With inflected non-preterite forms, the inflected form of the verb is used:

- Doi di yfory, on doi? – You'll come tomorrow, won't you?

With preterite and perfect forms, the invariable do (also the affirmative answer to these questions) is used:

- Canodd y bobl, on do? – The people sang, didn't they?
- Mae hi wedi ei weld o, on do? – She's seen him, hasn't she?

When a non-verbal element is being questioned, the question particle ai is used:

- Mr Jones, on dai? – Mr Jones, isn't it? or Mr Jones, on tefe?

== In Esperanto ==
While its first usage is to be placed at first word of a sentence to turn it into a question, the particle ĉu can also be appended at the end of any assertion to render a tag question.

==In French==
Question tags are not very common in French literature.
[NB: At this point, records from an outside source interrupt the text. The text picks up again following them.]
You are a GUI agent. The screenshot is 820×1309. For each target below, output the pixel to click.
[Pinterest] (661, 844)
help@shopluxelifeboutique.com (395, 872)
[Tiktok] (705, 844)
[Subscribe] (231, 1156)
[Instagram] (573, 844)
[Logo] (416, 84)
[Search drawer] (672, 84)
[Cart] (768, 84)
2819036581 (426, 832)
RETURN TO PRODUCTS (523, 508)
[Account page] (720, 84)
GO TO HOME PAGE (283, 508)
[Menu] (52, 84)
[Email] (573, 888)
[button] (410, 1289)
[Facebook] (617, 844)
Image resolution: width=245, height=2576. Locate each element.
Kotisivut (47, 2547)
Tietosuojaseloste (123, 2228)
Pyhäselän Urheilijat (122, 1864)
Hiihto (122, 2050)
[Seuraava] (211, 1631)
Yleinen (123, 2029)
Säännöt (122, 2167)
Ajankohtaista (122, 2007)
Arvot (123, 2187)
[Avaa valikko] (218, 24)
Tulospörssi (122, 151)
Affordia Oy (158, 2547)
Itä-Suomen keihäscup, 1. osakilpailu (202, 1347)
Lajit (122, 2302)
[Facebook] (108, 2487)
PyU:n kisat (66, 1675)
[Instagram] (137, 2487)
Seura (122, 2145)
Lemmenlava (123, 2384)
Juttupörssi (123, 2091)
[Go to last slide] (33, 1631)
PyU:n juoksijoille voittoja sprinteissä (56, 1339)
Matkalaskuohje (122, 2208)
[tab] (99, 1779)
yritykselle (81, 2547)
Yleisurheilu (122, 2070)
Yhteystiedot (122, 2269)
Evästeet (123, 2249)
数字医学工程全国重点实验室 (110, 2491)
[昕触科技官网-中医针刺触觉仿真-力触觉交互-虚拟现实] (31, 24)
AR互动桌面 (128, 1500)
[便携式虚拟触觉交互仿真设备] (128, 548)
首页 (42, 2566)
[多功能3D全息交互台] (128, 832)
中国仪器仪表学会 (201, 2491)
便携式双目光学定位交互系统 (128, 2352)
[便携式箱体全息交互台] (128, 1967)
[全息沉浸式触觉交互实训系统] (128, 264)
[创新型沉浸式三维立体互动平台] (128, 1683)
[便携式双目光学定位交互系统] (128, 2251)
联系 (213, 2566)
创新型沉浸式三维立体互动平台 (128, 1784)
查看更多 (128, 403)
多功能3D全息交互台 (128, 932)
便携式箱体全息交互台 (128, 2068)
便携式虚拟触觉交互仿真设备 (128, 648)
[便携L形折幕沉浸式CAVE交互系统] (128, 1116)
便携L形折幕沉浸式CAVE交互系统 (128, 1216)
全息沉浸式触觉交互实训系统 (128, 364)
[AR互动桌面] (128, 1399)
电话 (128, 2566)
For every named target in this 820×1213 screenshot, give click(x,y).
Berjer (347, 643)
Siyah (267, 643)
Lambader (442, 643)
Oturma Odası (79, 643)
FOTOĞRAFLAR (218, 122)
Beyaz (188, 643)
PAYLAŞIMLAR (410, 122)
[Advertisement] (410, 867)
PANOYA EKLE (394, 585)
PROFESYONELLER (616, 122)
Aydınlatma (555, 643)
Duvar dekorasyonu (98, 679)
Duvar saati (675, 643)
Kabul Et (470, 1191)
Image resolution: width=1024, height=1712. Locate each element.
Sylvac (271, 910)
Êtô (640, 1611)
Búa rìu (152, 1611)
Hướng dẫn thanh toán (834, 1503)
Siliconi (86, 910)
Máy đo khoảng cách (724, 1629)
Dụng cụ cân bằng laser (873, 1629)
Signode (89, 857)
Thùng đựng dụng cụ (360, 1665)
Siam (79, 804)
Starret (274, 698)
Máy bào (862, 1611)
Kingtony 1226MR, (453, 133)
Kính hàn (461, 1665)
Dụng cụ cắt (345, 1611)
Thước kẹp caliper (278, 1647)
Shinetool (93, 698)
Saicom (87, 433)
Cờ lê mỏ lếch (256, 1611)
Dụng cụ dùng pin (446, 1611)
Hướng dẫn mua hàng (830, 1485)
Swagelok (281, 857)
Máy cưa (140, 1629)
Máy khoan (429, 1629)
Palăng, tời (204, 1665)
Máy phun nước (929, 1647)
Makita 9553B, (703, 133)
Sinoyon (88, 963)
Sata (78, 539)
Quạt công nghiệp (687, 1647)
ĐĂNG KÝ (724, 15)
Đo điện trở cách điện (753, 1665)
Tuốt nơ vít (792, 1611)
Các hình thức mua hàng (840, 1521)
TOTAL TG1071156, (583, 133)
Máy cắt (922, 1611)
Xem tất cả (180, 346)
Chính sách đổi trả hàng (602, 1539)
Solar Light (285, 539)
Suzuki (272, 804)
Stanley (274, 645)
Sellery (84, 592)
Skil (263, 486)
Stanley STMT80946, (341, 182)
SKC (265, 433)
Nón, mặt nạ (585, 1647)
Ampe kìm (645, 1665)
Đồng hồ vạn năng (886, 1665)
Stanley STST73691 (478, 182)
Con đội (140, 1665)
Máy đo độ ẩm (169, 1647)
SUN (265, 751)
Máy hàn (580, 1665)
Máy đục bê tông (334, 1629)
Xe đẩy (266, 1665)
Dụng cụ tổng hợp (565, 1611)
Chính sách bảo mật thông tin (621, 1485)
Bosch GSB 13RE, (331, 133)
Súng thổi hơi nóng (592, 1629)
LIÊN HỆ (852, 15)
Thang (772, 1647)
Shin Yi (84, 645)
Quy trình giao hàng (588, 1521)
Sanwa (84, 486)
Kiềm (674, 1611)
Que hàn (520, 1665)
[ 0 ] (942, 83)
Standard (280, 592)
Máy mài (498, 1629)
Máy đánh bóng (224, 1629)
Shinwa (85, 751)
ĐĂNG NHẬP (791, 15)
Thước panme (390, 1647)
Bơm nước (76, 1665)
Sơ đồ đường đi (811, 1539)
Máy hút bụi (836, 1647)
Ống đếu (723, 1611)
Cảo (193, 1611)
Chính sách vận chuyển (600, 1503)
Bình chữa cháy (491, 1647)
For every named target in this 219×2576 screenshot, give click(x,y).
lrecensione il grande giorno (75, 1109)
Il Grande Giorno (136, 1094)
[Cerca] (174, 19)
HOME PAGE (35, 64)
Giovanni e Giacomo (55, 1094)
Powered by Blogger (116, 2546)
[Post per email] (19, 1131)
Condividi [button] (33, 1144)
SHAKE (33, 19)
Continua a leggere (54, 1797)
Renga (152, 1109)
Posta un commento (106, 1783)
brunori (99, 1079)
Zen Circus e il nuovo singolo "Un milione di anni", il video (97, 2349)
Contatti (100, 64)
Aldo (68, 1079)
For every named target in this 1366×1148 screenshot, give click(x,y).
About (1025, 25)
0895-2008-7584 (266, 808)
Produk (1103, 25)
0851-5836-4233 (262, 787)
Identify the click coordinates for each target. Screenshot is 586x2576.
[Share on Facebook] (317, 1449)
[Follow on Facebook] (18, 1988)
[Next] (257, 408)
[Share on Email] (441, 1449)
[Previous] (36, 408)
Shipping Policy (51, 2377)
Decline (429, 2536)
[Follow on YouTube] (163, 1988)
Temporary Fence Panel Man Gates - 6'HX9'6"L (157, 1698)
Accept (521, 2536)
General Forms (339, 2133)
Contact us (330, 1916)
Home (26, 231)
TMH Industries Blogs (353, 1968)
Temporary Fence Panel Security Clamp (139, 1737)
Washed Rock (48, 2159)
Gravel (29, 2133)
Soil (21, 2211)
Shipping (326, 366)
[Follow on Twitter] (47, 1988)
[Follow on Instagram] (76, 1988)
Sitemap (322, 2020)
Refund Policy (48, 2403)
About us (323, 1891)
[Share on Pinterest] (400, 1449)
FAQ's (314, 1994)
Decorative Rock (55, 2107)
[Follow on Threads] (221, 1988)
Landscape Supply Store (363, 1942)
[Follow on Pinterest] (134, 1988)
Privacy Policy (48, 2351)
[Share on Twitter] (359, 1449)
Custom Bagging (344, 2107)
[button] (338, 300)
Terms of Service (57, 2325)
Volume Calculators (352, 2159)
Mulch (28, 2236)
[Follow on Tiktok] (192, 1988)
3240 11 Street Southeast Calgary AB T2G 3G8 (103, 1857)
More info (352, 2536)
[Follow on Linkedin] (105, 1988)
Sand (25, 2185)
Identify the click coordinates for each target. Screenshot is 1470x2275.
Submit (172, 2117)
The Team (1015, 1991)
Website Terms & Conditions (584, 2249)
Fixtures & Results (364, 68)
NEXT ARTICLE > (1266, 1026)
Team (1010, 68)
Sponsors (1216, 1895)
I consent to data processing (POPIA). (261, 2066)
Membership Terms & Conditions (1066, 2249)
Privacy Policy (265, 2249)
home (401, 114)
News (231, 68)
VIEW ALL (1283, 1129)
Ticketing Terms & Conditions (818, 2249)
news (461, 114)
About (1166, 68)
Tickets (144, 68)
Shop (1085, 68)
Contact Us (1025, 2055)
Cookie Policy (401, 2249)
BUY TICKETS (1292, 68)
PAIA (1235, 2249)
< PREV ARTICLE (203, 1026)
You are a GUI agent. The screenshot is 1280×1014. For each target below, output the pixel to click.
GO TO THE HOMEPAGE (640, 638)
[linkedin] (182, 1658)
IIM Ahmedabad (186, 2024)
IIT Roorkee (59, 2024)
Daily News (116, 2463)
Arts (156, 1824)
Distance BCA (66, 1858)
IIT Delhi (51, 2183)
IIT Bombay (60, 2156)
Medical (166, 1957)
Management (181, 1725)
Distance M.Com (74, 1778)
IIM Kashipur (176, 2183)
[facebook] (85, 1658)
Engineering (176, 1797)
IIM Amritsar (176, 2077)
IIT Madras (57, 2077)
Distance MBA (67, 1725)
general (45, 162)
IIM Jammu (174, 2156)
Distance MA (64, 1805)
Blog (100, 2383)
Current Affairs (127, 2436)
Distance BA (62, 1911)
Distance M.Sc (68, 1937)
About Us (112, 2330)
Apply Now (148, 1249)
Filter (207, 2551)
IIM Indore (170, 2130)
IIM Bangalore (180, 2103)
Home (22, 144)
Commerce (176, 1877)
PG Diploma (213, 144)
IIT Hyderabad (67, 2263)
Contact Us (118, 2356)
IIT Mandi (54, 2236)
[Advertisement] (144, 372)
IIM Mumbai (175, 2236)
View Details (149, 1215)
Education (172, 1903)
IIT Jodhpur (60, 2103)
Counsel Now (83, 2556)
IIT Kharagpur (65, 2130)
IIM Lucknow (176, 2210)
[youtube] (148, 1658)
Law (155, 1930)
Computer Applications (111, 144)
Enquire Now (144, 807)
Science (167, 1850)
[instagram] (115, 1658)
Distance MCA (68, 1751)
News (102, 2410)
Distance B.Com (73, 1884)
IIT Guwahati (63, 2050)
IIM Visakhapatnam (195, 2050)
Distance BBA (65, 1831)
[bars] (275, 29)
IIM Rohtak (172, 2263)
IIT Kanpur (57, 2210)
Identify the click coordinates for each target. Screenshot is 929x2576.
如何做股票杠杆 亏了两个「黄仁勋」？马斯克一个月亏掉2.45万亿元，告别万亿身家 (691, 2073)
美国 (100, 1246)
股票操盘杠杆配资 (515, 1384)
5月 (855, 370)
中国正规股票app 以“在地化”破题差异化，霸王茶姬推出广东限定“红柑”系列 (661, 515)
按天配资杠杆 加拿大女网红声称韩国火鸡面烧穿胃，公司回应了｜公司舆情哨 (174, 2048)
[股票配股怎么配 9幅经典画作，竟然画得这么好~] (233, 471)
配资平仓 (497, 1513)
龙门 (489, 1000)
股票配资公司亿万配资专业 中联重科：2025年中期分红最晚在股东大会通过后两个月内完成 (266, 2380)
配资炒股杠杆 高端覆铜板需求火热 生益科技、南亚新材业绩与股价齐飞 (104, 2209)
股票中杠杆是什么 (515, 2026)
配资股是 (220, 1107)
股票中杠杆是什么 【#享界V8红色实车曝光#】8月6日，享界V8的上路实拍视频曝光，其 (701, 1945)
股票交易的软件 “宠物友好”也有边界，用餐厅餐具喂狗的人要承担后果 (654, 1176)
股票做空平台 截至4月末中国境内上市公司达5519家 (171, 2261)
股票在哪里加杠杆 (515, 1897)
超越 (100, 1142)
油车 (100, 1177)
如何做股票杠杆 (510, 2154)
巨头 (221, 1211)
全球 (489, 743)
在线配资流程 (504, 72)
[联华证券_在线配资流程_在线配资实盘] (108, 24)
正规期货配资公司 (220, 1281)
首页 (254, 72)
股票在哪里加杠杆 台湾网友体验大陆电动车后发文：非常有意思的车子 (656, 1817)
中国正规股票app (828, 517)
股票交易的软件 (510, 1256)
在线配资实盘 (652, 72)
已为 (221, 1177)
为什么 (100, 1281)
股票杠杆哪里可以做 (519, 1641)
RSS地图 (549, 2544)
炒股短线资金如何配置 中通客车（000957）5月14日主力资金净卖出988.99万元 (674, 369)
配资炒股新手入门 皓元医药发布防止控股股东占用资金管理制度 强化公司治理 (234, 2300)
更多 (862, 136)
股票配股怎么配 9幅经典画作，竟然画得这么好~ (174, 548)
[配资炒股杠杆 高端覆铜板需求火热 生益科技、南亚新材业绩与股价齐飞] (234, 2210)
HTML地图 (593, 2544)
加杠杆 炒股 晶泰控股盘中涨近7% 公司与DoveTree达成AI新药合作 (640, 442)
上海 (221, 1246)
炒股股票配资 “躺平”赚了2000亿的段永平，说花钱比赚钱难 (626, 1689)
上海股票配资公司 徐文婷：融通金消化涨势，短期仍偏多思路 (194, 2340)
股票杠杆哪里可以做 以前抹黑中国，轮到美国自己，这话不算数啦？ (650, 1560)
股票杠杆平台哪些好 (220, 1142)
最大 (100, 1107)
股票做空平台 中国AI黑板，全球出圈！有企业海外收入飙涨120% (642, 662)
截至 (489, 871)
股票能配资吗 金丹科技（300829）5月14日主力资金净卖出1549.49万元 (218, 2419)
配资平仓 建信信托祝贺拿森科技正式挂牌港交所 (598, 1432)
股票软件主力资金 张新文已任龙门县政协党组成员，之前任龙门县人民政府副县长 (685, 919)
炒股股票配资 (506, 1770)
The structure n'est-ce pas ? (literally "isn't it?", more idiomatically glossed to English as "isn't it true?") is nowadays considered very formal or obsolete. Unlike in English, the question tag n'est-ce pas ? can be used after any subject and verb.

- French: Vous venez ce soir, n'est-ce pas ?
  - Literally: You are coming tonight, isn't it?
  - English: "You are coming tonight, aren't you?"
- French: Elle est en France, n'est-ce pas ?
  - Literally: She is in France, isn't it?
  - English: "She is in France, isn't she?"
- French: Tu n'es pas venu, n'est-ce pas ?
  - Literally: You didn't come, isn't it?
  - English: "You didn't come, did you?"
Colloquially it can be rendered through ou bien ? (literally "or well?", more idiomatically glossed to English as "or what?") as well as ou pas ? ("or not?").

A more common and formal question tag consists in putting a non? (no?) at the end of a positive sentence or a si? (yes? with a negative sentence) at the end of a negative sentence. This structure is also sometimes used by native French speakers with a basic level of English.

- French: Il y a des taxis, non ?
  - Literally: There are taxis, no?
  - English: "There are taxis, aren't there?"
- French: Je vais pas rater mon vol, si ?
  - Literally: I'm not going to miss my flight, yes?
  - English: "I'm not going to miss my flight, am I?"